As the Nation’s “Drug Czar,” I regularly travel around the country to understand how the addiction crisis is affecting local communities. People often ask me, “What can I do?” As a person of faith, my first response is simple: “Pray.” However, in my belief, I am also reminded that my faith is brought to life with action.
Perhaps nowhere is the need for action more evident than in rural America — especially now. The COVID-19 pandemic has presented rural communities with new challenges. Jobs in fields such as manufacturing, agriculture, and tourism have seen a significant economic impact in recent months, and many who work in jobs in these sectors do not have the luxury of working remotely.
The impact of addiction is great, but resources are few. In 2018, more than 67,000 Americans died from a drug overdose. Many of those deaths occurred in rural America. A survey conducted by the American Farm Bureau Federation and National Farmers Union, two leading farm organizations, found that nearly 50 percent of adults living in rural America have been directly impacted by the opioid crisis.
One reason rural America is suffering is because there is a significant gap in many communities in the services needed to help people struggling with an addiction get healthy and stay well. I have seen this firsthand in my travels throughout rural America to places like Wise county, a rural county in southwest Virginia. This spring, I met with leadership from the Health Wagon, a faith-based clinic that provides critical care for this mountainous region that has been hard hit by poverty and addiction. Beyond its core mission of primary care, the Health Wagon has started providing medication-assisted treatment for opioid addiction because there is literally no other organization that can meet the overwhelming need in their area.
Sadly, this story is not uncommon. Helping rural leaders to fill these gaps is a top priority for the current administration and our team at the White House Office of National Drug Control Policy (ONDCP). We believe that the most effective answers to addiction are built at a community level and have focused our efforts on creating tools to empower rural leaders to take action.
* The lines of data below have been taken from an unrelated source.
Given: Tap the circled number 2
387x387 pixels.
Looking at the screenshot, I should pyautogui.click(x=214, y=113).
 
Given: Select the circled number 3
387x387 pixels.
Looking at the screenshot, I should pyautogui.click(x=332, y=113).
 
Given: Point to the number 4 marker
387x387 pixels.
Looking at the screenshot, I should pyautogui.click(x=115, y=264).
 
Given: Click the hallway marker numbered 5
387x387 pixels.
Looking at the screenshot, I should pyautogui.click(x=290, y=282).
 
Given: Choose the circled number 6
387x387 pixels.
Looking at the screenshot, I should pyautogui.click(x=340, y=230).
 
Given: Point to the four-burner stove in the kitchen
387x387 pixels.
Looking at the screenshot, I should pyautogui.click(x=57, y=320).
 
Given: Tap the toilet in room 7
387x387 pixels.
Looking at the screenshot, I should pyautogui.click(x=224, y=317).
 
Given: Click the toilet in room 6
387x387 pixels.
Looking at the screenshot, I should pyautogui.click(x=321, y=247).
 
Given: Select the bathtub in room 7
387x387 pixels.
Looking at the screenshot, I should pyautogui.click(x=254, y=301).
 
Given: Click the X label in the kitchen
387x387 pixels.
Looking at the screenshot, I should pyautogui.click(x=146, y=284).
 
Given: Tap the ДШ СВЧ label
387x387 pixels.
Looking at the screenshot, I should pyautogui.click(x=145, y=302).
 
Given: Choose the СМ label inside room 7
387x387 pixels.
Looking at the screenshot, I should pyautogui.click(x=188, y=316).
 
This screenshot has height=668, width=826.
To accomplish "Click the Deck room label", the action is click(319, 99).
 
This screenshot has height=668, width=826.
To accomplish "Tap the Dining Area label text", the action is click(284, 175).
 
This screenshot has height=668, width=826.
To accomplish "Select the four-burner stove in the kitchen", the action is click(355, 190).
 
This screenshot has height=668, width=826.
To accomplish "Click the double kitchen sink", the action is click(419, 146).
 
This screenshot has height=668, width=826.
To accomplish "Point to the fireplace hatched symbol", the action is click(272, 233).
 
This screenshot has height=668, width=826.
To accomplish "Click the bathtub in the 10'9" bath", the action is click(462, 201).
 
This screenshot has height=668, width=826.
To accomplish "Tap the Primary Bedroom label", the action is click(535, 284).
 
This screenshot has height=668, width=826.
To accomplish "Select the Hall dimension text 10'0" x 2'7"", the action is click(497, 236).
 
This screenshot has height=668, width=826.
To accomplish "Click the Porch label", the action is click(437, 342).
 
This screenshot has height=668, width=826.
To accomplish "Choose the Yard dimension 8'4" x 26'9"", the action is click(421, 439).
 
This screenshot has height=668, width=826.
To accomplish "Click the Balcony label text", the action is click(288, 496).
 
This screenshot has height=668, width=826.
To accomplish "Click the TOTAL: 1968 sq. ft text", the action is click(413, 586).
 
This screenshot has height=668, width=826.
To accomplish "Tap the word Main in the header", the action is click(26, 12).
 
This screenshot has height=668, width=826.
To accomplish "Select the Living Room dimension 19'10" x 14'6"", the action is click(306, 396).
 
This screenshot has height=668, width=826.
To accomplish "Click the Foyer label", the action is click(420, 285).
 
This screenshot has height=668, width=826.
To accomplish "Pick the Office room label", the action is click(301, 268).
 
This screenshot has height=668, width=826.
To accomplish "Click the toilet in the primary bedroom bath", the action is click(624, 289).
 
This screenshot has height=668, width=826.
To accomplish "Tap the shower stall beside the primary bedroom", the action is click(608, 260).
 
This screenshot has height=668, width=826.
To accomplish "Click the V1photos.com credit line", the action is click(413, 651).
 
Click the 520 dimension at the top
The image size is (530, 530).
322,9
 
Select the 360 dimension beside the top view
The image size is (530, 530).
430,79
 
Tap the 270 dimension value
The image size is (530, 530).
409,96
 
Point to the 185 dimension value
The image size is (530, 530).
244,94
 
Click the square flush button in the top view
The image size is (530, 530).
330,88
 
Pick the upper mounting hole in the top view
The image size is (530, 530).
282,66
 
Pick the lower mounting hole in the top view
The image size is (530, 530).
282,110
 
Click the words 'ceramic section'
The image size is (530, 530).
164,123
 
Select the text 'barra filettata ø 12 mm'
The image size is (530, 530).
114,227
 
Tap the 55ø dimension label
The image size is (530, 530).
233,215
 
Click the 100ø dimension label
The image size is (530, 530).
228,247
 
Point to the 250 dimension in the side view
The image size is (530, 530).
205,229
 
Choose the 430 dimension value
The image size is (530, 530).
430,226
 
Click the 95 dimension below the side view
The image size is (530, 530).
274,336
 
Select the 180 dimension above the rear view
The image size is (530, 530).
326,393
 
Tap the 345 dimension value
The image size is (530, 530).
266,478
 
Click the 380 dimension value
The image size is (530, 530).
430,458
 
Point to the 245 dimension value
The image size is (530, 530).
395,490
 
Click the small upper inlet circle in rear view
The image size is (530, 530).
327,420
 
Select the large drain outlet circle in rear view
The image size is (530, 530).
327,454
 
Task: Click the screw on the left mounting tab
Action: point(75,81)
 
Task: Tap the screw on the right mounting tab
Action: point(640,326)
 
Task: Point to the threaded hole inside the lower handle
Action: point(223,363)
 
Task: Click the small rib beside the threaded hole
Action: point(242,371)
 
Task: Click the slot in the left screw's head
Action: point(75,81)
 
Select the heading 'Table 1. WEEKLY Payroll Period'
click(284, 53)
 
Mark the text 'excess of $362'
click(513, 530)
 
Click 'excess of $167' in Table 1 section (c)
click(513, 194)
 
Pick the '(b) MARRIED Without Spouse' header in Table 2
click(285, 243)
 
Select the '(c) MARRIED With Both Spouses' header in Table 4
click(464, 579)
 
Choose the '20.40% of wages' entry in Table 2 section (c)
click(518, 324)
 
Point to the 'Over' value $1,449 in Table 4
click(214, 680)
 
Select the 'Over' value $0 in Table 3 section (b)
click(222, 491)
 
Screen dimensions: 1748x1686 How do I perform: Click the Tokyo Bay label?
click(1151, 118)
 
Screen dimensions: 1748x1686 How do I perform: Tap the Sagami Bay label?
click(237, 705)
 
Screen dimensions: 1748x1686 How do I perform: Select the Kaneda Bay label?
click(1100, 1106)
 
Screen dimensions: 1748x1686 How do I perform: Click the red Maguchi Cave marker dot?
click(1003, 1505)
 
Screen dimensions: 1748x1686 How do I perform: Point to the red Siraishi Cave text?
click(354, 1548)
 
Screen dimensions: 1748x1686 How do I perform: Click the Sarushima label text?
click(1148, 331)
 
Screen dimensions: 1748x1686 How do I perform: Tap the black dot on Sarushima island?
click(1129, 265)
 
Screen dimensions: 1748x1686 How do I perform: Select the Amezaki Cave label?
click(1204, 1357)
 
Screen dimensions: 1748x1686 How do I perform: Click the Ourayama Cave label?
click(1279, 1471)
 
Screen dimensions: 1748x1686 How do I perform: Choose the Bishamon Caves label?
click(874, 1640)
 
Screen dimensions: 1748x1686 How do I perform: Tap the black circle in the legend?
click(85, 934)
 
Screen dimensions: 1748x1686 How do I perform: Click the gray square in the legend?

To this end, we first built a Community Assessment Tool that provides county-level data about drug-related deaths and overlays that data with information about socio-economic factors that might be driving local trends in substance use such as education levels, disability rates and unemployment. In June, we released an update to the tool that includes new data layers for broadband availability, transportation, health profession shortage areas, persistent poverty, and other factors that disproportionately affect rural communities. We also added a rural prosperity index that helps local leaders look at the resilience or vulnerability of their community to addiction. Stakeholders in rural communities are now empowered with comprehensive data and information that allows local law enforcement and community leaders to target and address the areas of greatest need.
Once a rural leader knows the scope of the problem in their community, the next question is often what to do about it. To help rural communities know where to begin, ONDCP joined 18 rural stakeholder partners to write a Rural Community Action Guide. The guide offers background information, recommended action steps, and success stories on a wide range of topics related to addiction, from stigma to recovery housing and transportation. Each topic in the guide was written by a rural partner who has the frontline experience to help local leaders tackle this specific need in their community.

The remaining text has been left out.